Dari sini, terjawab pula pertanyaan mengenai inklusi digital yang selama ini menjadi tantangan di Indonesia. Dengan memberikan solusi jangka panjang terhadap masalah ini, diharapkan masyarakat dapat lebih mudah mengakses informasi dan layanan digital.
Jaringan 1,4 Ghz ini akan menggunakan teknologi yang sama dengan jaringan seluler, yakni IMT. Namun, fokus dari pengembangan ini adalah untuk layanan Fixed Broadband, berbeda dari penggunaan layanan untuk perangkat seluler seperti smartphone.
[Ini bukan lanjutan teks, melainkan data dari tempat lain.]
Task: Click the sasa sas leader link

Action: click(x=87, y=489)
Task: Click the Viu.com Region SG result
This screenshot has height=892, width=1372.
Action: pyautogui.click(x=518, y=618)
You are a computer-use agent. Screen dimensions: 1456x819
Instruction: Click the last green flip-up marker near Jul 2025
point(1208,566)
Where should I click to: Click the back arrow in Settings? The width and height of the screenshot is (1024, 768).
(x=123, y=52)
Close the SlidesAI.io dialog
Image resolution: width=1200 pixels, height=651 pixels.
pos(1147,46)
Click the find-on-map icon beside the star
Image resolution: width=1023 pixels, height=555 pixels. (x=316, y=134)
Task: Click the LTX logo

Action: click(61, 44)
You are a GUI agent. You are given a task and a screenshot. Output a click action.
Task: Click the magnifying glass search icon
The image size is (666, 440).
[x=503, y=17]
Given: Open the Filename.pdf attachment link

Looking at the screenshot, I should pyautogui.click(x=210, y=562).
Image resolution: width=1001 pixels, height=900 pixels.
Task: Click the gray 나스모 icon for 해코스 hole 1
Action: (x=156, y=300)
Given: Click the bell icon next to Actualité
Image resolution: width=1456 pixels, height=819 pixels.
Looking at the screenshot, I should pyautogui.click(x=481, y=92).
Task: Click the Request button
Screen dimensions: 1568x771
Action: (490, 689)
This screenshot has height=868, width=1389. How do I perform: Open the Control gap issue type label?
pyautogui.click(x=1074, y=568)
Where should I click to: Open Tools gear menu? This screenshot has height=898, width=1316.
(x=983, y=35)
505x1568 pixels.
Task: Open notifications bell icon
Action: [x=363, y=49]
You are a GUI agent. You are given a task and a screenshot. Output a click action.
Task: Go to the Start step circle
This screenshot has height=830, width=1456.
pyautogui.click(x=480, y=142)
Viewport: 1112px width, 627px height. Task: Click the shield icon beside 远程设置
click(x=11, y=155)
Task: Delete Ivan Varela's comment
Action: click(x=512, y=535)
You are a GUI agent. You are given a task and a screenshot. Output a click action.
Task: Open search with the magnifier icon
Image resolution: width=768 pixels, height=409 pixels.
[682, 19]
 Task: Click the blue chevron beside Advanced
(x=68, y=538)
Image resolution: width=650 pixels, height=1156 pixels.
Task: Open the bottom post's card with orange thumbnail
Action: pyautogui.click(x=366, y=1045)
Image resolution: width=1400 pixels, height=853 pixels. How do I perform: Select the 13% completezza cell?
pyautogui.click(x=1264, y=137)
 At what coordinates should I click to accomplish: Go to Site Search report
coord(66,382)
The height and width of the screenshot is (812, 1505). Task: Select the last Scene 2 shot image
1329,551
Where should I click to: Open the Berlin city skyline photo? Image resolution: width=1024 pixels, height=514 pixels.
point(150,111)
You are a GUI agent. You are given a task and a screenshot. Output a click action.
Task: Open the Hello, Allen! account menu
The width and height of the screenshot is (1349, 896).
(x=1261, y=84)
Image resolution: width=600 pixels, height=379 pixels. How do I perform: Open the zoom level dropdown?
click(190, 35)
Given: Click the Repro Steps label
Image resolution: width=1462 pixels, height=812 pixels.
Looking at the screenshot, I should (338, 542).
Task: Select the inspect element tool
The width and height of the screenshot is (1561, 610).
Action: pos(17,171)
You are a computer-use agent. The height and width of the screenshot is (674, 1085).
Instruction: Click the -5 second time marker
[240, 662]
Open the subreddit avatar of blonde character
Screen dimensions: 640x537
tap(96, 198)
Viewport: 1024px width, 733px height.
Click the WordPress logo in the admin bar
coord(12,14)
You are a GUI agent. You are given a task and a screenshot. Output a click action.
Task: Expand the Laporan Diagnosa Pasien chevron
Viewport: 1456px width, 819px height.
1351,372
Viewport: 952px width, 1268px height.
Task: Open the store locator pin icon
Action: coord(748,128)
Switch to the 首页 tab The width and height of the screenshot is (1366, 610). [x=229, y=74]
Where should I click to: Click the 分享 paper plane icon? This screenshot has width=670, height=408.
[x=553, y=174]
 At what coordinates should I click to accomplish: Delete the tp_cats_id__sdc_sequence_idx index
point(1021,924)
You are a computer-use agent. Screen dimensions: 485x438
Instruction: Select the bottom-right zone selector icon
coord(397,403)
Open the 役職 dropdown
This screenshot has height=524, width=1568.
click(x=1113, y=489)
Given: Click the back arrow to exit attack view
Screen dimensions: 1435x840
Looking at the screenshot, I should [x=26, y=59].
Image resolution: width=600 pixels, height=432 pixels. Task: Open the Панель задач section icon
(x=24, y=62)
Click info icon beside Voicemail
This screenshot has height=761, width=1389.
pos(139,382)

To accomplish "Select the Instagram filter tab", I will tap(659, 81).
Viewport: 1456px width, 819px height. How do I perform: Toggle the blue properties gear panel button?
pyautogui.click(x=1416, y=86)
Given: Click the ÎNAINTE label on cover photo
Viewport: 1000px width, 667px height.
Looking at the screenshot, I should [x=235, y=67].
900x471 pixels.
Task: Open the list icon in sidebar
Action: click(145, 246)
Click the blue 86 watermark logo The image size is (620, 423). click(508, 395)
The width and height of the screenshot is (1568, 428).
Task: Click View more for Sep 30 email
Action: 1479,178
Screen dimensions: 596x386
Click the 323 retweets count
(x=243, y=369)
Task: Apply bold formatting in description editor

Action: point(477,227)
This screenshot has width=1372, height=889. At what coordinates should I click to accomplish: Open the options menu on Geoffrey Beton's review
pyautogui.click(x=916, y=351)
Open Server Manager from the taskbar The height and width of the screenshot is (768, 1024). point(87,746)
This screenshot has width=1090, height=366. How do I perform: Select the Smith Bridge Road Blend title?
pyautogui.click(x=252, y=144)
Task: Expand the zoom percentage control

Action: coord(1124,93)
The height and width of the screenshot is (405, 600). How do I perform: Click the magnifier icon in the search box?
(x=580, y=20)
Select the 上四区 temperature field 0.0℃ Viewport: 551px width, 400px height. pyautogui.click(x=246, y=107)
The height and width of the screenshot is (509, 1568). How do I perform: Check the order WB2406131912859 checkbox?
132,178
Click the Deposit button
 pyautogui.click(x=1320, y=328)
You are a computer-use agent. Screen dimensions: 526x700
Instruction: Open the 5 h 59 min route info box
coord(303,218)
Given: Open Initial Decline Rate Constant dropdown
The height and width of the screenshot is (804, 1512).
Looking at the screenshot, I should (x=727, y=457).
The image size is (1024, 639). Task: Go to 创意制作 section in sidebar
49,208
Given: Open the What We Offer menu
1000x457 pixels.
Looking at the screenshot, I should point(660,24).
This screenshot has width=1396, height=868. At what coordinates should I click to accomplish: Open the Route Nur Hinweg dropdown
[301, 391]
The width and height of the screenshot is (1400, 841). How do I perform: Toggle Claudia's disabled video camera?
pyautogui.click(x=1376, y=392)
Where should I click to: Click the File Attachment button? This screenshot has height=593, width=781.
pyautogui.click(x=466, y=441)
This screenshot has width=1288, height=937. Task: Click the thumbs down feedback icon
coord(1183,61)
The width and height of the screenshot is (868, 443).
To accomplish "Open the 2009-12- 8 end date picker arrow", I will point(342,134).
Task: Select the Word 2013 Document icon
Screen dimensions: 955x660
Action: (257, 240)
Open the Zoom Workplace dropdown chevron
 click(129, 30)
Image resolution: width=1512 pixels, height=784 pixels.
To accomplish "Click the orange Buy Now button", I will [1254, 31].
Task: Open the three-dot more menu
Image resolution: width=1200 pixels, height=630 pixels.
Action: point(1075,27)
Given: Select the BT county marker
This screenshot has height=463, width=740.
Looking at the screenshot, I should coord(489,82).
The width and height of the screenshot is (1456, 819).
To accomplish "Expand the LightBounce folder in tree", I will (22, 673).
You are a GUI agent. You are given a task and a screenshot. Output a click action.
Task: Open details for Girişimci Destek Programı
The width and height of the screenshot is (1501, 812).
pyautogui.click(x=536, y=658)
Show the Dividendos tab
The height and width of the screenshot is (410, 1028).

Benny juga menjelaskan bahwa perangkat yang dimaksud adalah modem atau router yang dikhususkan untuk penggunaan di rumah, bukan perangkat telepon seluler yang biasa digunakan sehari-hari.
Proses untuk mendapatkan izin pemanfaatan frekuensi 1,4 Ghz direncanakan akan dilakukan melalui mekanisme seleksi. Menurut informasi terkini, diketahui bahwa 7 dari 10 penyelenggara jaringan telah menyatakan minat untuk berpartisipasi dalam program ini.
Meskipun Benny tidak merinci nama penyelenggara tersebut, ada yang berasal dari sektor seluler serta penyelenggara layanan fiber optic. Ia menegaskan, hal ini adalah langkah signifikan ke arah tersedianya jaringan yang lebih berkualitas dan terjangkau.
Rencana lelang frekuensi ini dijadwalkan berlangsung pada semester pertama tahun ini. Setelah itu, pemerintah juga merencanakan lelang untuk frekuensi lain, seperti 700 Mhz, 26 Ghz, dan 2,6 Ghz, yang diyakini akan terus mendongkrak konektivitas internet di Indonesia.
Sigit Puspito, Ketua Bidang Infrastruktur Telematika Nasional Masyarakat Telematika Indonesia (Mastel), memberikan pandangannya bahwa jaringan 1,4 Ghz seharusnya menjadi solusi utama untuk kebutuhan broadband di tanah air. Dia menekankan pentingnya agar pemenang lelang dapat mempertahankan kecepatan hingga 100 Mbps. Jika tidak, hal ini dikhawatirkan akan merugikan sektor seluler.